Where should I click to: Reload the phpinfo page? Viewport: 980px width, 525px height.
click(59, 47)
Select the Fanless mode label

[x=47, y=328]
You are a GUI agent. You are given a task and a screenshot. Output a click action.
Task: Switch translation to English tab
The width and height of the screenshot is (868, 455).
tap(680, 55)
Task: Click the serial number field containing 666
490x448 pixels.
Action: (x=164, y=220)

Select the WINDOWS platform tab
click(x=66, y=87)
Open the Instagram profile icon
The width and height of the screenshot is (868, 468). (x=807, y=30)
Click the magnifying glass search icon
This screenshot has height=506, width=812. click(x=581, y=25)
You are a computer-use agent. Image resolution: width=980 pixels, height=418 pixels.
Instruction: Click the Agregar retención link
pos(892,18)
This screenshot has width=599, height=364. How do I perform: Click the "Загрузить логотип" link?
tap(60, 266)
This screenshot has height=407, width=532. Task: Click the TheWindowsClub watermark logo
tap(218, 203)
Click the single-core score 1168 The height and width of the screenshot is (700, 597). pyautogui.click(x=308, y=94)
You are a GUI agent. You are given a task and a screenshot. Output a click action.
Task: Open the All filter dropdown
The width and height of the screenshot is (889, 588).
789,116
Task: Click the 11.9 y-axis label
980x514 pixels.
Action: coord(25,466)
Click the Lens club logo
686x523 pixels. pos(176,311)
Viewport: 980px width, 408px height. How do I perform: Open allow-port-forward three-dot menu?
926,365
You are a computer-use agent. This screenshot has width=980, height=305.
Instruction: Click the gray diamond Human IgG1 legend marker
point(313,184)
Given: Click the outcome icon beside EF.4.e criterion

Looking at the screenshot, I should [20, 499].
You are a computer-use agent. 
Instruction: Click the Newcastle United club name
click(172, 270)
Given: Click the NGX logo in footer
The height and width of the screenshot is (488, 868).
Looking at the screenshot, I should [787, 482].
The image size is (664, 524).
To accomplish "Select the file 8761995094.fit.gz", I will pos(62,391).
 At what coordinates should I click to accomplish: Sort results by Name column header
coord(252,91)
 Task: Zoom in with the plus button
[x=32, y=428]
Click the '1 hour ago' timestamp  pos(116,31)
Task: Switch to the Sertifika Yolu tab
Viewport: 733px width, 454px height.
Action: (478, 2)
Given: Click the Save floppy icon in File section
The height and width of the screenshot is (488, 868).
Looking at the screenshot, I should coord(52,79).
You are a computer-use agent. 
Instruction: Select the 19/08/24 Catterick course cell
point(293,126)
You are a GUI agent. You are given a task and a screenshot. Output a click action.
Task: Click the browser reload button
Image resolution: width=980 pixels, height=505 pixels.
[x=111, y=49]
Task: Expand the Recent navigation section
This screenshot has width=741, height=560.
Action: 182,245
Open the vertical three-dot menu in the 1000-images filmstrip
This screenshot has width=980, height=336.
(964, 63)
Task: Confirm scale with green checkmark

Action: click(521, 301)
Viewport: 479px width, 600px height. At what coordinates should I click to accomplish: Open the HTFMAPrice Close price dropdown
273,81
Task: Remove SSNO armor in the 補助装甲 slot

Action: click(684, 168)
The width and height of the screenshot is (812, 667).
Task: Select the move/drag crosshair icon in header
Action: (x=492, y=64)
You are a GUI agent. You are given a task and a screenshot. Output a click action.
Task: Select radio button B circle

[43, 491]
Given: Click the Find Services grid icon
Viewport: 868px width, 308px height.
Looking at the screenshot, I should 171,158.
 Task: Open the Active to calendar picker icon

# # # #

§ **WHAT IS EXPECTED**
With no alteration of any kind, give the data again in full.

§ **ANSWER SECTION**
Where should I click to: Reload the phpinfo page? Viewport: 980px width, 525px height.
click(59, 47)
Select the Fanless mode label

[x=47, y=328]
You are a GUI agent. You are given a task and a screenshot. Output a click action.
Task: Switch translation to English tab
The width and height of the screenshot is (868, 455).
tap(680, 55)
Task: Click the serial number field containing 666
490x448 pixels.
Action: (x=164, y=220)

Select the WINDOWS platform tab
click(x=66, y=87)
Open the Instagram profile icon
The width and height of the screenshot is (868, 468). (x=807, y=30)
Click the magnifying glass search icon
This screenshot has height=506, width=812. click(x=581, y=25)
You are a computer-use agent. Image resolution: width=980 pixels, height=418 pixels.
Instruction: Click the Agregar retención link
pos(892,18)
This screenshot has width=599, height=364. How do I perform: Click the "Загрузить логотип" link?
tap(60, 266)
This screenshot has height=407, width=532. Task: Click the TheWindowsClub watermark logo
tap(218, 203)
Click the single-core score 1168 The height and width of the screenshot is (700, 597). pyautogui.click(x=308, y=94)
You are a GUI agent. You are given a task and a screenshot. Output a click action.
Task: Open the All filter dropdown
The width and height of the screenshot is (889, 588).
789,116
Task: Click the 11.9 y-axis label
980x514 pixels.
Action: coord(25,466)
Click the Lens club logo
686x523 pixels. pos(176,311)
Viewport: 980px width, 408px height. How do I perform: Open allow-port-forward three-dot menu?
926,365
You are a computer-use agent. This screenshot has width=980, height=305.
Instruction: Click the gray diamond Human IgG1 legend marker
point(313,184)
Given: Click the outcome icon beside EF.4.e criterion

Looking at the screenshot, I should [20, 499].
You are a computer-use agent. 
Instruction: Click the Newcastle United club name
click(172, 270)
Given: Click the NGX logo in footer
The height and width of the screenshot is (488, 868).
Looking at the screenshot, I should [787, 482].
The image size is (664, 524).
To accomplish "Select the file 8761995094.fit.gz", I will pos(62,391).
 At what coordinates should I click to accomplish: Sort results by Name column header
coord(252,91)
 Task: Zoom in with the plus button
[x=32, y=428]
Click the '1 hour ago' timestamp  pos(116,31)
Task: Switch to the Sertifika Yolu tab
Viewport: 733px width, 454px height.
Action: (478, 2)
Given: Click the Save floppy icon in File section
The height and width of the screenshot is (488, 868).
Looking at the screenshot, I should coord(52,79).
You are a computer-use agent. 
Instruction: Select the 19/08/24 Catterick course cell
point(293,126)
You are a GUI agent. You are given a task and a screenshot. Output a click action.
Task: Click the browser reload button
Image resolution: width=980 pixels, height=505 pixels.
[x=111, y=49]
Task: Expand the Recent navigation section
This screenshot has width=741, height=560.
Action: 182,245
Open the vertical three-dot menu in the 1000-images filmstrip
This screenshot has width=980, height=336.
(964, 63)
Task: Confirm scale with green checkmark

Action: click(521, 301)
Viewport: 479px width, 600px height. At what coordinates should I click to accomplish: Open the HTFMAPrice Close price dropdown
273,81
Task: Remove SSNO armor in the 補助装甲 slot

Action: click(684, 168)
The width and height of the screenshot is (812, 667).
Task: Select the move/drag crosshair icon in header
Action: (x=492, y=64)
You are a GUI agent. You are given a task and a screenshot. Output a click action.
Task: Select radio button B circle

[43, 491]
Given: Click the Find Services grid icon
Viewport: 868px width, 308px height.
Looking at the screenshot, I should 171,158.
 Task: Open the Active to calendar picker icon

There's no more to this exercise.